Text block
╭──

What is Lyme disease?

When you are bitten by a tick carrying bacteria called Borrelia burgdorferi, you're at risk for developing Lyme disease. This condition can have very serious symptoms that cause pain all around your body. But, early treatment can be very effective.

There are about 30,000 cases of Lyme disease reported to the CDC every year, but officials believe there may be even 10 times that number. It's important to prevent the disease. You can do this by wearing insect repellent before going into grassy, bushy areas where ticks live. After camping, hiking or even walking the dog, check yourself, your gear and your animals for ticks. Shower as soon as possible.

Causes of Lyme disease

A few different strains of bacteria called Borrelia burgdorferi are what cause Lyme disease. Certain types of ticks typically carry the bacteria. When one of these infected ticks bites you, they can transmit the bacteria to you. Factors that contribute to Lyme disease include:

  • Not using insect repellent with active ingredients such as DEET, picaridin or oil of lemon eucalyptus
  • Going off trail or in wooded and areas with high grass
  • Letting ticks remain on your body 

Risk factors for Lyme disease

Many people have ticks in their yards. Creating a tick-safe zone can reduce your risk of getting tick bites. Clear a section of your yard of tall grasses. Put a 36-inch border of wood chips or gravel between the yard and any nearby wooded areas. These can stop ticks from moving into areas near your home. Be sure to mow your yard regularly. Remove old furniture and stack wood in a dry area to repel rodents, which ticks feed on. Not taking these steps puts you at risk of coming into contact with ticks.

╰──

Problem set
(a) Answer these questions from the Lyme disease text:
(i) About how many cases of Lyme disease are reported to the CDC every year?
(ii) Which active ingredients in insect repellent are listed?
(iii) How wide is the border of wood chips or gravel between the yard and nearby wooded areas?
(b) Print the Lyme disease text from "What is Lyme" to "be very effective.", unchanged.

Supplied information
╭──

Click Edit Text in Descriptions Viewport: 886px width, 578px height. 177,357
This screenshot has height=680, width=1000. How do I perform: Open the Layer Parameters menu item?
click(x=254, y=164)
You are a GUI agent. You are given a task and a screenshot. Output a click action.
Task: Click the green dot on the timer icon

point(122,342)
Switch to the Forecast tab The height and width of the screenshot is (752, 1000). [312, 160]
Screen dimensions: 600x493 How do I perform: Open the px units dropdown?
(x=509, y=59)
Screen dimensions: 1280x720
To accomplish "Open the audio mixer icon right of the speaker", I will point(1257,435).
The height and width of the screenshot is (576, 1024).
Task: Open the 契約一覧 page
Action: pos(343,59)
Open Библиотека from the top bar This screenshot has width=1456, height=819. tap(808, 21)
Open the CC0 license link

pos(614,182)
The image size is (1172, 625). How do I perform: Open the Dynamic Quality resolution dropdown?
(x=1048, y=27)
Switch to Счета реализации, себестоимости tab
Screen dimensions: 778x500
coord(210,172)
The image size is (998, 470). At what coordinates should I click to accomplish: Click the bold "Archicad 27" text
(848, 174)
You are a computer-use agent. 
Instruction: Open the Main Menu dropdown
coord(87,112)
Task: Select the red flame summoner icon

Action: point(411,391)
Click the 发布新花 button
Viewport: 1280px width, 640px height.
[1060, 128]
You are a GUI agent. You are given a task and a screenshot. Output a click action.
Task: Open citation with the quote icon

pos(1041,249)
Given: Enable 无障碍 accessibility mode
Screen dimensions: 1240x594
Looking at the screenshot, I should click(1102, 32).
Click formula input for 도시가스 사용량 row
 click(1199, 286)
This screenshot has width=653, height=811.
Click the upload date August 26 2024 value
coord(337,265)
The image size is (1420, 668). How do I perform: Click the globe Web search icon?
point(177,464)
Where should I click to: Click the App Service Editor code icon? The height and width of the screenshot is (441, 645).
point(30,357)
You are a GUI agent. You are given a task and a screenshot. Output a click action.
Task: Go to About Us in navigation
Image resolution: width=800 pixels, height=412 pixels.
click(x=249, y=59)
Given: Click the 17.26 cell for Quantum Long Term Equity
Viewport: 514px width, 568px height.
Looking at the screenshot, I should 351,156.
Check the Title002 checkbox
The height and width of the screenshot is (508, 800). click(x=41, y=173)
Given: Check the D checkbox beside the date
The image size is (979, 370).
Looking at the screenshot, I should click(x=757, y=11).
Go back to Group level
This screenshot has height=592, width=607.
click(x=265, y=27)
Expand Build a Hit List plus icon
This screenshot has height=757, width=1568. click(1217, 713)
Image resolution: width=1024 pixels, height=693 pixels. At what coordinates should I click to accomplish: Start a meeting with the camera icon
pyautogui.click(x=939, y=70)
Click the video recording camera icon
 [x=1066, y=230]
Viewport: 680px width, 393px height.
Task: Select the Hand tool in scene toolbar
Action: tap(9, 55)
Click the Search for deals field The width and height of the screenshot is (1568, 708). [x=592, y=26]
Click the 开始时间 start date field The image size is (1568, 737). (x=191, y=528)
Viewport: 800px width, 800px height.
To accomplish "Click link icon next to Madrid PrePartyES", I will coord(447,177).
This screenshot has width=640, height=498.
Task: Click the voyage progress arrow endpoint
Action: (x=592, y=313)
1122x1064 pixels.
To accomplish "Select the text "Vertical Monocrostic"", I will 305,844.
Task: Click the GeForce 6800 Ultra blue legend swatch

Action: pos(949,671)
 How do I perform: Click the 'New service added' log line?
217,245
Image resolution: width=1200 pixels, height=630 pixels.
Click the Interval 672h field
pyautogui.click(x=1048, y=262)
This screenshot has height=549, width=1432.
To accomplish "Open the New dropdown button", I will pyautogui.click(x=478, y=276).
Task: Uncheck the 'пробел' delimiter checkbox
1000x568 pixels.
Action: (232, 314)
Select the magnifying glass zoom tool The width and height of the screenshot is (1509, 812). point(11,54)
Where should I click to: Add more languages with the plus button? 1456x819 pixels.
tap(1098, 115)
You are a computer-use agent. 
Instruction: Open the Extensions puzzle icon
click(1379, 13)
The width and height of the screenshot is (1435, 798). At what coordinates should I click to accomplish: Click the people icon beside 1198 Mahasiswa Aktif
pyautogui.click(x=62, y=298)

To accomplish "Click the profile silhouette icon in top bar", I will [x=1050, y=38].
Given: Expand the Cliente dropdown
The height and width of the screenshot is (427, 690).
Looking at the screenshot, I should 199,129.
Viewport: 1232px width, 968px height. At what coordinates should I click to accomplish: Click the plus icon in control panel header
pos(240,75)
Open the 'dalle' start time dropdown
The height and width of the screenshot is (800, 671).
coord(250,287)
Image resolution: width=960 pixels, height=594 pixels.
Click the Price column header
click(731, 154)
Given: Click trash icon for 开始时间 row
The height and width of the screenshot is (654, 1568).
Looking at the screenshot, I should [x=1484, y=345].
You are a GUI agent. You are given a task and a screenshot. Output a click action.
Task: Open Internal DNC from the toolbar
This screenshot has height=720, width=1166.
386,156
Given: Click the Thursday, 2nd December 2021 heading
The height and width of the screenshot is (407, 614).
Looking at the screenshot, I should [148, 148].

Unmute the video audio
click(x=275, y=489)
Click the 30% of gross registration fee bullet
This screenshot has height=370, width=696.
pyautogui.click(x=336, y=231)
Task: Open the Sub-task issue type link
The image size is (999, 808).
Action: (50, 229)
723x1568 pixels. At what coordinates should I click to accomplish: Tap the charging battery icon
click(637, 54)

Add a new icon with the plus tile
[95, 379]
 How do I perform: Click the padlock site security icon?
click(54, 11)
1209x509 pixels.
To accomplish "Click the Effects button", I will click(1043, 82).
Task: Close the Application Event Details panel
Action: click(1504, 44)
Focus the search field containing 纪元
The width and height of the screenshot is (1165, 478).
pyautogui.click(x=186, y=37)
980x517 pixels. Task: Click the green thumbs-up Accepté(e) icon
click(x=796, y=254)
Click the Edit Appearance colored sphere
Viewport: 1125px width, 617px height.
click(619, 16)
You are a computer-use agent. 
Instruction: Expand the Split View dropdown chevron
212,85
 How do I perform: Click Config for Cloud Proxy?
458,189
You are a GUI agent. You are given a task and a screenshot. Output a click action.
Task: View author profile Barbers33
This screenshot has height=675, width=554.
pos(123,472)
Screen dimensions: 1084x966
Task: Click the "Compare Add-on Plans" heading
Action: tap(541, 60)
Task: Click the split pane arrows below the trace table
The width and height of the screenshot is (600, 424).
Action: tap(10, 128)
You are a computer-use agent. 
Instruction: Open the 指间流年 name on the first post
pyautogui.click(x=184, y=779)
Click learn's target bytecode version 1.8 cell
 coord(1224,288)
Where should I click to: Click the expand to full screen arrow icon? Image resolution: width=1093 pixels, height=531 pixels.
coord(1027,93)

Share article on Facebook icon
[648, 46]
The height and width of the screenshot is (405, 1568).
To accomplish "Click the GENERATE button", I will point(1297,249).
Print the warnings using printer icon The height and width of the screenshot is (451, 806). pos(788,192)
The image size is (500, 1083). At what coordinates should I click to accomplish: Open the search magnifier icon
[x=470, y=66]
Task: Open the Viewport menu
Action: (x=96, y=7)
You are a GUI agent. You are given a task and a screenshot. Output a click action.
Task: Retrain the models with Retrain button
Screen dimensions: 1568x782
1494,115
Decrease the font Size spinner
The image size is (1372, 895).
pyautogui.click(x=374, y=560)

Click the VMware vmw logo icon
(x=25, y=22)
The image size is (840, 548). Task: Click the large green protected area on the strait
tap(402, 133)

╰──

Exercise results
(a)
(i) About 30,000
(ii) DEET, picaridin and oil of lemon eucalyptus
(iii) 36 inches

(b)
What is Lyme disease?

When you are bitten by a tick carrying bacteria called Borrelia burgdorferi, you're at risk for developing Lyme disease. This condition can have very serious symptoms that cause pain all around your body. But, early treatment can be very effective.